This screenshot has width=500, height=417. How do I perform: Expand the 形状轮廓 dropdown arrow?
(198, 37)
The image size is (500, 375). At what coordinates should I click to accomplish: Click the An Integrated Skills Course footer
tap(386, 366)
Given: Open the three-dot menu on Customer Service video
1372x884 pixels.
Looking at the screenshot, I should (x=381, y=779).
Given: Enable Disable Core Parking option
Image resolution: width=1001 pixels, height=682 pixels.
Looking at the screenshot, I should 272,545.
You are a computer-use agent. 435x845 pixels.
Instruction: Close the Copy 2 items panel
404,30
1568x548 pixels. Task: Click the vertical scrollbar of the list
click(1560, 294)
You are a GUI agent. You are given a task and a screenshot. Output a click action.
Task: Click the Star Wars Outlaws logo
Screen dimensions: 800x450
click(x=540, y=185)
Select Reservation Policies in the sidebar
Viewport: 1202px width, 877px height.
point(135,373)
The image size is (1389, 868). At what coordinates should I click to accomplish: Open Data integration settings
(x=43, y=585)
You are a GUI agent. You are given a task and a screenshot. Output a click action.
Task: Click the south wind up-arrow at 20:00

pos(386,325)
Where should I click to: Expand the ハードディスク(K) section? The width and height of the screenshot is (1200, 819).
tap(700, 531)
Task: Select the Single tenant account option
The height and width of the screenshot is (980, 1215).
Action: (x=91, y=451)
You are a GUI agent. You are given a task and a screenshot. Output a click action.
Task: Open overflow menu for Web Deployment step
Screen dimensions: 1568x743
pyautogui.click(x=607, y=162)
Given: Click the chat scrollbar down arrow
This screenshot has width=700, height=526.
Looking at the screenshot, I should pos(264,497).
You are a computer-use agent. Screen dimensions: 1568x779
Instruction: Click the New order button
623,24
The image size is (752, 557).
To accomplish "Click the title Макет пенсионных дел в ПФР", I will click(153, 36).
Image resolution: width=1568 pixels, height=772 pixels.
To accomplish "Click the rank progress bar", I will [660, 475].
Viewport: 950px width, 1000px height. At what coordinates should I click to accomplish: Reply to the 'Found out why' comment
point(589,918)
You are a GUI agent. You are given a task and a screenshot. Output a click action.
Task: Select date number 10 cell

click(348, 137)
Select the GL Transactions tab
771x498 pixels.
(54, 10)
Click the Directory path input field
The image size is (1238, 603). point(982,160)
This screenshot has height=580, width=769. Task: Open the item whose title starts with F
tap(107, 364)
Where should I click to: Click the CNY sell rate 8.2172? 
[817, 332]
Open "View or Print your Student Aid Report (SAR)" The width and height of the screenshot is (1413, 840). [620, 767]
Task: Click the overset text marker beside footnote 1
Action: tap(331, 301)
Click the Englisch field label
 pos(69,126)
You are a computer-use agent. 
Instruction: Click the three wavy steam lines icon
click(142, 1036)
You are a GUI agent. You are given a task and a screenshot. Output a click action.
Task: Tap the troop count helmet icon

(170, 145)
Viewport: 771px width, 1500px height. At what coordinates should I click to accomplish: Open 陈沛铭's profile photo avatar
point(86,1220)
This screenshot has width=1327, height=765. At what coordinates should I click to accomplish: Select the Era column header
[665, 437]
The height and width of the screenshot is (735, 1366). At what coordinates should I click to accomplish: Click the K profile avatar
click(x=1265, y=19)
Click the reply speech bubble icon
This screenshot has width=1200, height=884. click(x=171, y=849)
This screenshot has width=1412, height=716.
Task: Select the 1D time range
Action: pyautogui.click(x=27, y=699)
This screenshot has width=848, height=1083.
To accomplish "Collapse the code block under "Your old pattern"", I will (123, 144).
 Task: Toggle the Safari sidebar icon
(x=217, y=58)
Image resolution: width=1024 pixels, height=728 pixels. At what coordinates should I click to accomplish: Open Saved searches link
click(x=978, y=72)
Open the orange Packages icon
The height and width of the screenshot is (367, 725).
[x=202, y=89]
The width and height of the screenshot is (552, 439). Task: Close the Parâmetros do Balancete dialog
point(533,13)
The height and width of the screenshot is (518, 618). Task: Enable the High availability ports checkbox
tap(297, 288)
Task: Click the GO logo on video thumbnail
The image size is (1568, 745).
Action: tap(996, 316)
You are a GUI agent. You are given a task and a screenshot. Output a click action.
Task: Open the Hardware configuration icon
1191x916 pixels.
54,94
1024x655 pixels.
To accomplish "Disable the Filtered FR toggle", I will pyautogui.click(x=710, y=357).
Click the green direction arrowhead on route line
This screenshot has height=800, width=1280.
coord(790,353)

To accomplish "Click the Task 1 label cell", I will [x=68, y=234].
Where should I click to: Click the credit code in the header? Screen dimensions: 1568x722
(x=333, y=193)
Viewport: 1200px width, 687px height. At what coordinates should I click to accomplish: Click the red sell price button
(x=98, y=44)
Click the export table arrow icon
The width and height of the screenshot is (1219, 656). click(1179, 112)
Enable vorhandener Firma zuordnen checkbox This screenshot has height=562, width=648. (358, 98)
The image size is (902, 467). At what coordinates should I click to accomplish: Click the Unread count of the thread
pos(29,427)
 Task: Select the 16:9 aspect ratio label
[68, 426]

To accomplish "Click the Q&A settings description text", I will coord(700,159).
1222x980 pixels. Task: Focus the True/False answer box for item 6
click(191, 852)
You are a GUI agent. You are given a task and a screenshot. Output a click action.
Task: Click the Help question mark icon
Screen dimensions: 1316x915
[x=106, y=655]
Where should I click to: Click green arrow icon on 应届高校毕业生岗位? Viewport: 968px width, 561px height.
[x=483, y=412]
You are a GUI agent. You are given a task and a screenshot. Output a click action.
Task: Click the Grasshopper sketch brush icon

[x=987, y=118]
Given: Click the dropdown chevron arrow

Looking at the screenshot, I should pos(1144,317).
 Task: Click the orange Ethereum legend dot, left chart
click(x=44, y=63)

▶ [STATED EXERCISE]:
Please copy every item above verbatim, from the first line through the last.

▶ [ANSWER IN FULL]:
This screenshot has width=500, height=417. How do I perform: Expand the 形状轮廓 dropdown arrow?
(198, 37)
The image size is (500, 375). At what coordinates should I click to accomplish: Click the An Integrated Skills Course footer
tap(386, 366)
Given: Open the three-dot menu on Customer Service video
1372x884 pixels.
Looking at the screenshot, I should (x=381, y=779).
Given: Enable Disable Core Parking option
Image resolution: width=1001 pixels, height=682 pixels.
Looking at the screenshot, I should 272,545.
You are a computer-use agent. 435x845 pixels.
Instruction: Close the Copy 2 items panel
404,30
1568x548 pixels. Task: Click the vertical scrollbar of the list
click(1560, 294)
You are a GUI agent. You are given a task and a screenshot. Output a click action.
Task: Click the Star Wars Outlaws logo
Screen dimensions: 800x450
click(x=540, y=185)
Select Reservation Policies in the sidebar
Viewport: 1202px width, 877px height.
point(135,373)
The image size is (1389, 868). At what coordinates should I click to accomplish: Open Data integration settings
(x=43, y=585)
You are a GUI agent. You are given a task and a screenshot. Output a click action.
Task: Click the south wind up-arrow at 20:00

pos(386,325)
Where should I click to: Expand the ハードディスク(K) section? The width and height of the screenshot is (1200, 819).
tap(700, 531)
Task: Select the Single tenant account option
The height and width of the screenshot is (980, 1215).
Action: (x=91, y=451)
You are a GUI agent. You are given a task and a screenshot. Output a click action.
Task: Open overflow menu for Web Deployment step
Screen dimensions: 1568x743
pyautogui.click(x=607, y=162)
Given: Click the chat scrollbar down arrow
This screenshot has width=700, height=526.
Looking at the screenshot, I should pos(264,497).
You are a computer-use agent. Screen dimensions: 1568x779
Instruction: Click the New order button
623,24
The image size is (752, 557).
To accomplish "Click the title Макет пенсионных дел в ПФР", I will click(153, 36).
Image resolution: width=1568 pixels, height=772 pixels.
To accomplish "Click the rank progress bar", I will [660, 475].
Viewport: 950px width, 1000px height. At what coordinates should I click to accomplish: Reply to the 'Found out why' comment
point(589,918)
You are a GUI agent. You are given a task and a screenshot. Output a click action.
Task: Select date number 10 cell

click(348, 137)
Select the GL Transactions tab
771x498 pixels.
(54, 10)
Click the Directory path input field
The image size is (1238, 603). point(982,160)
This screenshot has height=580, width=769. Task: Open the item whose title starts with F
tap(107, 364)
Where should I click to: Click the CNY sell rate 8.2172? 
[817, 332]
Open "View or Print your Student Aid Report (SAR)" The width and height of the screenshot is (1413, 840). [620, 767]
Task: Click the overset text marker beside footnote 1
Action: tap(331, 301)
Click the Englisch field label
 pos(69,126)
You are a computer-use agent. 
Instruction: Click the three wavy steam lines icon
click(142, 1036)
You are a GUI agent. You are given a task and a screenshot. Output a click action.
Task: Tap the troop count helmet icon

(170, 145)
Viewport: 771px width, 1500px height. At what coordinates should I click to accomplish: Open 陈沛铭's profile photo avatar
point(86,1220)
This screenshot has width=1327, height=765. At what coordinates should I click to accomplish: Select the Era column header
[665, 437]
The height and width of the screenshot is (735, 1366). At what coordinates should I click to accomplish: Click the K profile avatar
click(x=1265, y=19)
Click the reply speech bubble icon
This screenshot has width=1200, height=884. click(x=171, y=849)
This screenshot has width=1412, height=716.
Task: Select the 1D time range
Action: pyautogui.click(x=27, y=699)
This screenshot has width=848, height=1083.
To accomplish "Collapse the code block under "Your old pattern"", I will (123, 144).
 Task: Toggle the Safari sidebar icon
(x=217, y=58)
Image resolution: width=1024 pixels, height=728 pixels. At what coordinates should I click to accomplish: Open Saved searches link
click(x=978, y=72)
Open the orange Packages icon
The height and width of the screenshot is (367, 725).
[x=202, y=89]
The width and height of the screenshot is (552, 439). Task: Close the Parâmetros do Balancete dialog
point(533,13)
The height and width of the screenshot is (518, 618). Task: Enable the High availability ports checkbox
tap(297, 288)
Task: Click the GO logo on video thumbnail
The image size is (1568, 745).
Action: tap(996, 316)
You are a GUI agent. You are given a task and a screenshot. Output a click action.
Task: Open the Hardware configuration icon
1191x916 pixels.
54,94
1024x655 pixels.
To accomplish "Disable the Filtered FR toggle", I will pyautogui.click(x=710, y=357).
Click the green direction arrowhead on route line
This screenshot has height=800, width=1280.
coord(790,353)

To accomplish "Click the Task 1 label cell", I will [x=68, y=234].
Where should I click to: Click the credit code in the header? Screen dimensions: 1568x722
(x=333, y=193)
Viewport: 1200px width, 687px height. At what coordinates should I click to accomplish: Click the red sell price button
(x=98, y=44)
Click the export table arrow icon
The width and height of the screenshot is (1219, 656). click(1179, 112)
Enable vorhandener Firma zuordnen checkbox This screenshot has height=562, width=648. (358, 98)
The image size is (902, 467). At what coordinates should I click to accomplish: Click the Unread count of the thread
pos(29,427)
 Task: Select the 16:9 aspect ratio label
[68, 426]

To accomplish "Click the Q&A settings description text", I will coord(700,159).
1222x980 pixels. Task: Focus the True/False answer box for item 6
click(191, 852)
You are a GUI agent. You are given a task and a screenshot. Output a click action.
Task: Click the Help question mark icon
Screen dimensions: 1316x915
[x=106, y=655]
Where should I click to: Click green arrow icon on 应届高校毕业生岗位? Viewport: 968px width, 561px height.
[x=483, y=412]
You are a GUI agent. You are given a task and a screenshot. Output a click action.
Task: Click the Grasshopper sketch brush icon

[x=987, y=118]
Given: Click the dropdown chevron arrow

Looking at the screenshot, I should pos(1144,317).
 Task: Click the orange Ethereum legend dot, left chart
click(x=44, y=63)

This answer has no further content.